The Gaslamp Quarter ended the first half with a negative 10,634 square feet of absorption, thanks largely to the closing of a 33,000-square-foot Borders bookstore. The Columbia neighborhood on the west end of Broadway had a negative 6,076 square feet of absorption, otherwise all other downtown districts had positive absorption.

Despite the Borders setback, the Gaslamp’s retail vacancy rate is still the second lowest downtown, at 6.4 percent. The lowest rate is Little Italy’s 4 percent, and the highest is the East Village’s 20.2 percent.

Corinna Gattasso, another urban property director with Cushman, said this translates overall into the first positive absorption the firm has seen downtown in two years. While soft-goods sales are still struggling, the past year has been good for restaurant operators, some taking advantage of lower rents to relocate or open new eateries.

Downtown restaurant debuts and relocations this year have included Café Sevilla, Bub’s at the Ballpark, Marina Bagel, Smashburger and Bolilla Tortas.

• • •

Local Firm in Deal Involving Grubb: San Diego-based real estate investment and management firm Sovereign Capital Management Group Inc. has purchased Daymark Realty Advisors Inc., a Santa Ana asset management company involved in a relatively specialized sector known as tenant-in-common properties.

The commercial real estate brokerage firm Grubb & Ellis Co., also based in Santa Ana, had operated Daymark as a wholly owned subsidiary since 2007, and sold it to Sovereign Capital in a deal that closed on Aug. 10.

Sovereign Capital partnered in the purchase with Infinity Urban Century, a New York City-based investment affiliate of Infinity Real Estate, according to written statements from both Sovereign Capital and Grubb & Ellis.

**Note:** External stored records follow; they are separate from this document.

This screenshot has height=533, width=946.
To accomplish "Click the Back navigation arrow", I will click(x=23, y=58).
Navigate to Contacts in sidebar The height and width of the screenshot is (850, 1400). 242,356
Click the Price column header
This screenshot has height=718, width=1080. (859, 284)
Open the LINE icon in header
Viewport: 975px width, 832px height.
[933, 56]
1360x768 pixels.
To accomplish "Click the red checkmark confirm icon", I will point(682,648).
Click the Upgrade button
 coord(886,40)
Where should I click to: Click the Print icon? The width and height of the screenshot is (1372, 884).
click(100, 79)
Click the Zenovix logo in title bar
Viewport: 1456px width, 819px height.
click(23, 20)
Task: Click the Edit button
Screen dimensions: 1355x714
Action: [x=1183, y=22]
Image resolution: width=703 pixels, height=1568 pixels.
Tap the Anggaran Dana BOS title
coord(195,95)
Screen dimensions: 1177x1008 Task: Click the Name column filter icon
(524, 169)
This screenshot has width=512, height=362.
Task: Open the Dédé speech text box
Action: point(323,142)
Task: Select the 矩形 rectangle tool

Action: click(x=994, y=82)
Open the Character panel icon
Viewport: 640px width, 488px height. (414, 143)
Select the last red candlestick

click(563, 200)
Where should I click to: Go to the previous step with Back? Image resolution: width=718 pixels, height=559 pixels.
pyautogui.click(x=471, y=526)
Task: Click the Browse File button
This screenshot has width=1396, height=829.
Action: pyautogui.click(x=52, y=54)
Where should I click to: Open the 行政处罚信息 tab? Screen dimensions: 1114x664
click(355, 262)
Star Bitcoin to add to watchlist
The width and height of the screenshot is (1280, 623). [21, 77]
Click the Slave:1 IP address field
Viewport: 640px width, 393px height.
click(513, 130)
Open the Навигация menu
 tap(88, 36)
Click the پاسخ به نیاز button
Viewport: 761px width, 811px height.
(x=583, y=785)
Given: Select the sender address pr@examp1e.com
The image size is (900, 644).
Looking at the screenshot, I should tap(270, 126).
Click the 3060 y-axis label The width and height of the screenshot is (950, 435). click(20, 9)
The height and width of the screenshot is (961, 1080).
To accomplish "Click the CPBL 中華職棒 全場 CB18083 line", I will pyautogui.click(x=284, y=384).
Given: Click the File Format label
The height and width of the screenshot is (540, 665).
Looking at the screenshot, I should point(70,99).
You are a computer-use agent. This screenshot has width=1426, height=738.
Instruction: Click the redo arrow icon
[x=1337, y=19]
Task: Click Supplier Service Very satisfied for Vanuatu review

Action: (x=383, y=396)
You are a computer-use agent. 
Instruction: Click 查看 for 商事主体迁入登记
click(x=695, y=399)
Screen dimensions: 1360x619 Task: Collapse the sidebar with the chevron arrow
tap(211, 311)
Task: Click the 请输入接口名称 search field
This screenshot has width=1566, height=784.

The sale involved the purchase of Daymark stock by the joint-venture entity. According to Grubb & Ellis’ filing with the Securities and Exchange Commission, the buyers agreed to make a cash payment of $500,000, and also assumed a balance of $10.7 million that Grubb owed to NNN Realty Advisors Inc., with which it merged in 2007. At the time, NNN was a subsidiary of Daymark.

The deal means the exit of Grubb & Ellis from the tenant-in-common business. The privately held Sovereign Capital Management Group was started in 1999 and is led by President and Chief Executive Officer Todd Mikles. It develops, manages and invests in multifamily, office, industrial and retail properties, from headquarters in downtown San Diego and five regional offices nationwide.